I think that probably the most important important aspect of a successful Expedition is having the right partner. I have had both really good and really bad. Best is if you can choose yourself. So that you know what you get and know the person. Worst is always when you get forced to take somebody you don´t really want, but the circumstances forces you to choose a partner. This has happened recently and before. This time I really wanted to pick myself, but initially the one who was supposed to come, pulled out. he was to pressured by his surrounding and the happenings in Yemen. After awhile, only one single person was ready to come with me, which I myself had asked.

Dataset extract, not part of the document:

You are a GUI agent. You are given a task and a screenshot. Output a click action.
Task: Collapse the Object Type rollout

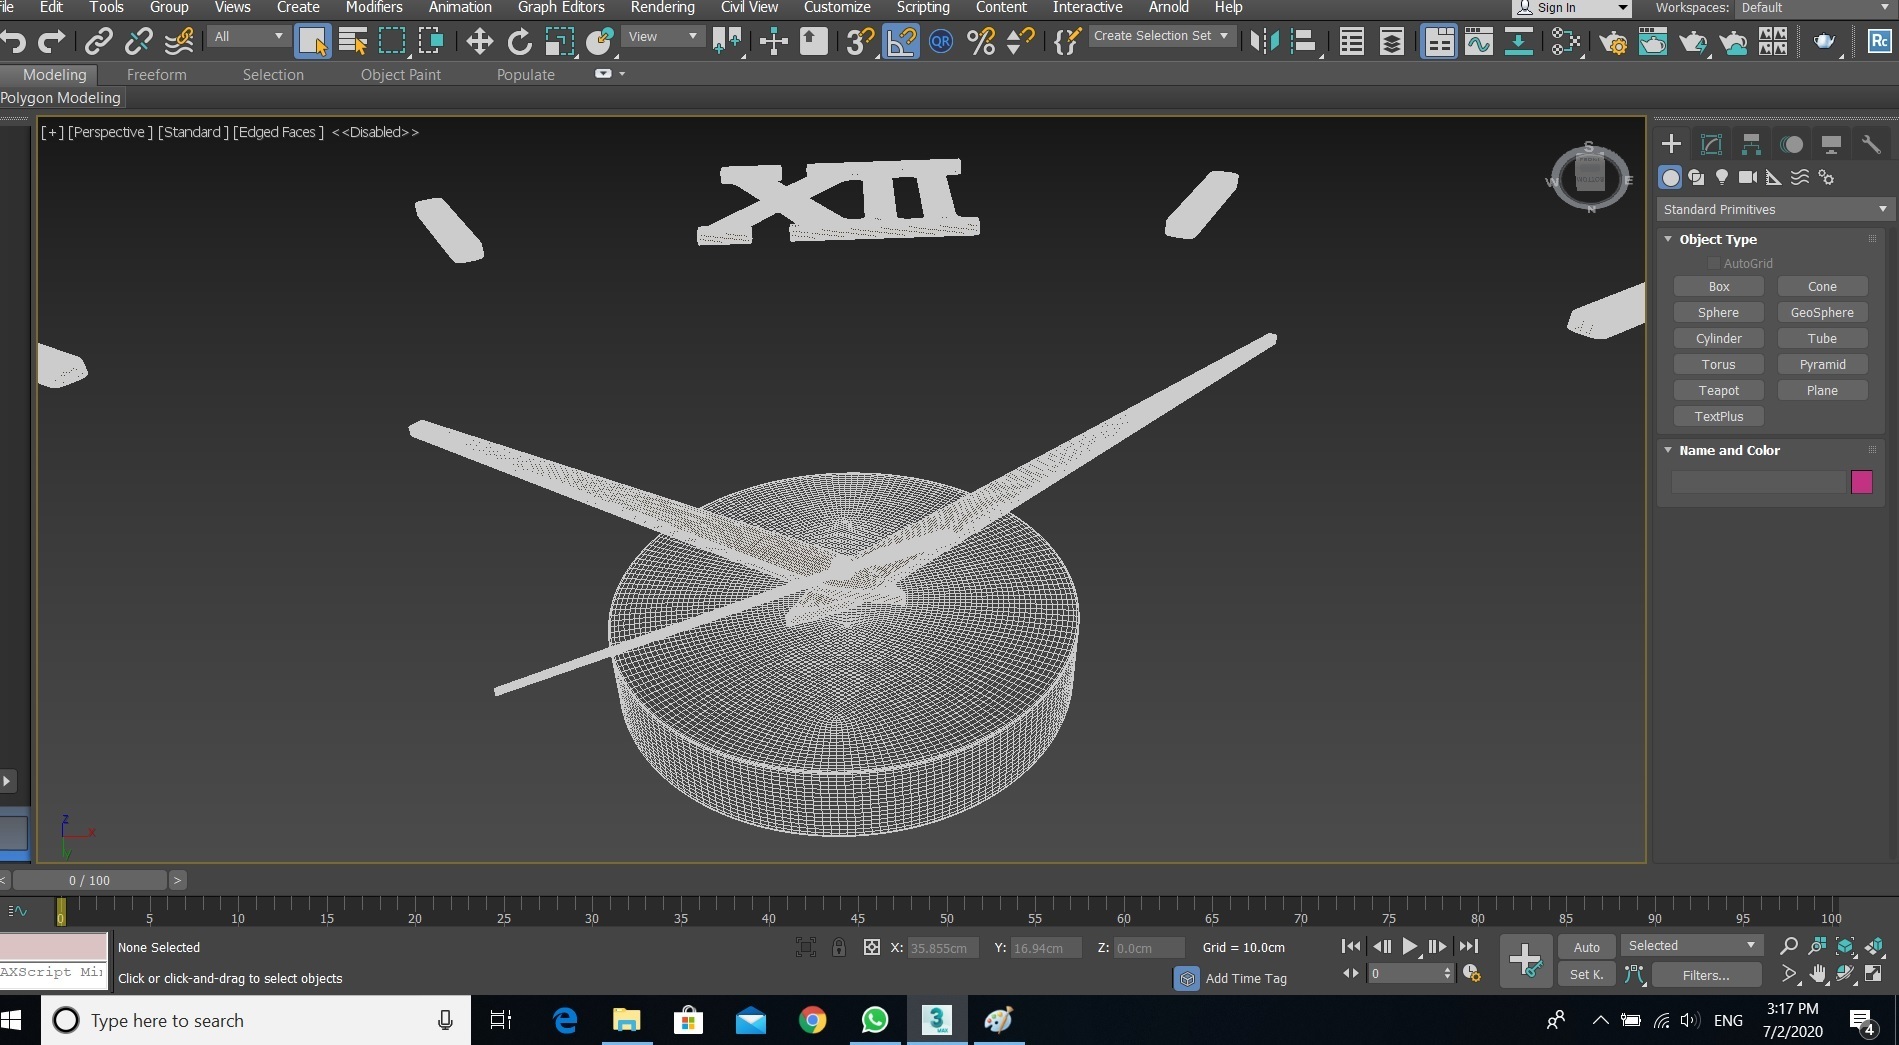click(x=1717, y=239)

Probably the most unlikely of all. Tanya, my great friend in Sanaa! She has never done an Expedition, she has no kit, doesn´t know how to orientate, use a map or how to work with animals. So, on paper, it seems like a very dangerous choice I presume!
But, I have long since learned that an ideal partner is somebody who has the right attitude, wants to learn and love life. And this is definitely Tanya! She is ready to explore the deserts of Al Jawf! She wrote this for me some time ago!
I better let her introduce herself!
I am ready
The most noteworthy moments in life are surely those when one suddenly realizes how one actually lives. That kind of awareness hits me more and more often. How the hell did I end up in Yemen? If someone asks I answer that I had lived in Egypt and Lebanon, I wanted to stay in the language. And I was interested in the Arabian Peninsula. Then I add something rather brilliant.
Yemenis are the first Arabs, the first Muslims and just two years ago Yemen was the first country ever to receive the entire 252,6 million dollars in military support from the States. But, if it is instead I who ask why I bought that one-way ticket three years ago, I reply that something could be wrong with me. I did not know then that one has to understand Yemen in order to understand the world.
Insight to one’s life comes at ordinary times. I’ve eaten mashed beans for breakfast and drank a cappuccino with a friend. Now I want to know why I’m going on a camel trek in the hottest desert during its hottest time. I cannot quite get it together. If something goes wrong along the way, I will blame another. It usually works well.
Michael kidnapped me and forced me into the desert, I’ll say to cover up the stupid, stupid decision I might very well be taking.
The truth is of course another. And if I focus hard to reply truthfully I say that “Yes” comes far more natural to me than “No”. Yes is a bridge to something else. Despite the tears, Yes is what continues to shape life to what I want. Yes comes with recognition in the own abilities. Fuck, we’re made to get up after a fall. So it was the word I chose when Michael recently said that he would make a new Yemen Expedition.
You wanna tag along, he asked.
I remember laughing at an advertising poster in my late teens.
“You only regret what you never did.”
Ridiculous, I thought. The list of things I would like to have undone was long already then. I keep adding to it and today I say al-hamdullillah. I know to read it right and I know I have at least tried to find another way. The philosophers don’t count trying as a virtue, but what do they really know? And I still laugh at the slogan because years later I realize the majority doesn’t need such encouragement. They are ready to take the risk and fuck up. Cause shit is not the only thing that happens.
I doubt it but I know Mikael and I might end up in a mess. People have told us so. At times I have gotten people into telling me so and talking me out of going. Some people think Mikael can do it, not I. Here comes a Biology lesson. Comments like that trigger a woman’s instinct to feminism.
I know that a rational one would have flaunted her No to Mikael. But. I also know that Cinderella went to the prom even though only mice, rabbits and birds realized how important it was. And she danced!
In the kitchen, on the top floor of a gingerbread house, I now empty a bottle of wine.
Two pairs of pants and two shirts.
Mikael tells me to pack. The moments when we become conscious of our choices are so short that to me they already appear distant. So khallas. I’ll find a shirt fit for 52 degrees Celsius. When insight strikes next, I promise to write again.